Dr. Rajesh Nayak has reported at the Interscience Conference on Antimicrobial Agents and Chemotherapy (ICAAC) that the first case of the Indian superbug NDM-1 in a domestic animal has been found in the United States.

Considering how close people are to their pets - letting them lick their faces, kissing them on the mouth, and sleeping in the same bed as them - you can see how worrisome that could be.

The superbug is actually a gene that encodes an enzyme that has been demonstrated to be resistant to almost all forms of antibiotics. The gene travels on pieces of DNA that can move between organisms. It, technically blaNDM, was found in isolates of E. Coli (E. Coli cells separated from other ones) sent to Nayak's laboratory at the Food and Drug Administration's National Center for Toxicological Research from Dr. Dawn Boothe at Auburn University.

The research was actually carried out by Dr. Bashar Shasheen at the laboratory. The bacterial samples were from veterinarians all over the United States. Of the 100 isolates they received from them, six - all from a single animal - all contained NDM-1.

Very little is known about the identity or the sample of the cat with the gene. More confusingly, the timeline does not make sense. The isolate is from 2008 - placing its very existence before the first identified case.

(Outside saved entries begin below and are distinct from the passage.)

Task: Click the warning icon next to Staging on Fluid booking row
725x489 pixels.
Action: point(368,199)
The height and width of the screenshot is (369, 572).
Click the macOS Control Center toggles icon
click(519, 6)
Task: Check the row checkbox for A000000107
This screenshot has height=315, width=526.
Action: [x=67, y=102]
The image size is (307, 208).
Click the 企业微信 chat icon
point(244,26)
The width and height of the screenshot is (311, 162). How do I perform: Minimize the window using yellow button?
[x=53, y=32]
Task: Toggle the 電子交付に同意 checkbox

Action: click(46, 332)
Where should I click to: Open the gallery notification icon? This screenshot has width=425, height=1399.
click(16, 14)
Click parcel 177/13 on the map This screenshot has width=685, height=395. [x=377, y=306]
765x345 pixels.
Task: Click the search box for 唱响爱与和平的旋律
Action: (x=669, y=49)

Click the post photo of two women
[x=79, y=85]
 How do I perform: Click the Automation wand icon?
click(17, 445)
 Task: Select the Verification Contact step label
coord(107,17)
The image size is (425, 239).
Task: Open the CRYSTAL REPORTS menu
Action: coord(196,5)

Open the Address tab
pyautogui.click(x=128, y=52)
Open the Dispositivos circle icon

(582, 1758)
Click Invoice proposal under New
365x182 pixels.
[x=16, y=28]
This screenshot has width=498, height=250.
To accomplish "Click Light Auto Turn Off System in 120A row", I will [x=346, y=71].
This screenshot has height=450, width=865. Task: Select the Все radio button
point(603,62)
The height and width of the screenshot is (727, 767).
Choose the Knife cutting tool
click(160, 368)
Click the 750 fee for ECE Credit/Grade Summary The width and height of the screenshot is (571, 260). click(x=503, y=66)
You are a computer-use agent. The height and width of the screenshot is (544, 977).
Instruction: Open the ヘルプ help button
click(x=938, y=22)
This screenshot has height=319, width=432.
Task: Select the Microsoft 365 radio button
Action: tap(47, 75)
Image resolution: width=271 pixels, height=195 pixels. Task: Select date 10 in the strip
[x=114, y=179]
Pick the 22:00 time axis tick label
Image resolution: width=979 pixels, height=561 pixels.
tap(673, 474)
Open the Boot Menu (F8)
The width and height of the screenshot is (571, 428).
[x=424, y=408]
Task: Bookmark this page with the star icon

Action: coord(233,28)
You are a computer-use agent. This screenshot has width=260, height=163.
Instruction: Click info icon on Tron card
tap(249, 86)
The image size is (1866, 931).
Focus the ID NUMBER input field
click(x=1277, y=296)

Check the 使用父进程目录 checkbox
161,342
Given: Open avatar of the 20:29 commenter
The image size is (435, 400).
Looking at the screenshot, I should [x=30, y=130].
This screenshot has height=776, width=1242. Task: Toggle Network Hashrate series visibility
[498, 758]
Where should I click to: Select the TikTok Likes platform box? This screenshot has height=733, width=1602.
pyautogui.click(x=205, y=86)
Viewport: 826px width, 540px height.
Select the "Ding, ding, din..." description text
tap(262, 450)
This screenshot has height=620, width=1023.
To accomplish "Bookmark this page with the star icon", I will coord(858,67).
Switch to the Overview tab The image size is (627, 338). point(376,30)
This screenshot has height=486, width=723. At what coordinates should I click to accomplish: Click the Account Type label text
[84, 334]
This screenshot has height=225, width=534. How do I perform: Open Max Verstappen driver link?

NDM-1 was first discovered in 2008 in Sweden. The patient was a man of Indian origin who had gone to India, was hospitalized there, recovered, and then hospitalized again upon his return to Sweden. Urine tests revealed Klebsiella, a type of bacteria, in his body. The bacterium was resistant to a wide array of drugs, including those normally prescribed in only the most severe of cases. The bacterium, in the end, was only susceptible to two drugs: one old and toxic, and one new but ineffective in certain tissues. It is unclear what happened to the patient.

Since then, NSM-1 has been discovered in people in the United Kingdom and in three people in the United States. All of the original patients, including the Swedish patient, had ties to India: family, travel or medical treatment there. The connection of the gene to South Asia - the 'ND' in its name stands for 'New Delhi' - has ignited a furor in India, claiming that the West is jealous of its medical tourism industry. Subsequent studies have found that the bug was not confined to hospitals, but rather traveling through the water supply, igniting a further outcry.

Whatever the political implication, the gene, by all indication, would be a catastrophe, rendering people and animals alike immune to antibiotics. And even worse, there are no symptoms of the gene's existence, so there is little way of knowing whether the gene is in your household right now.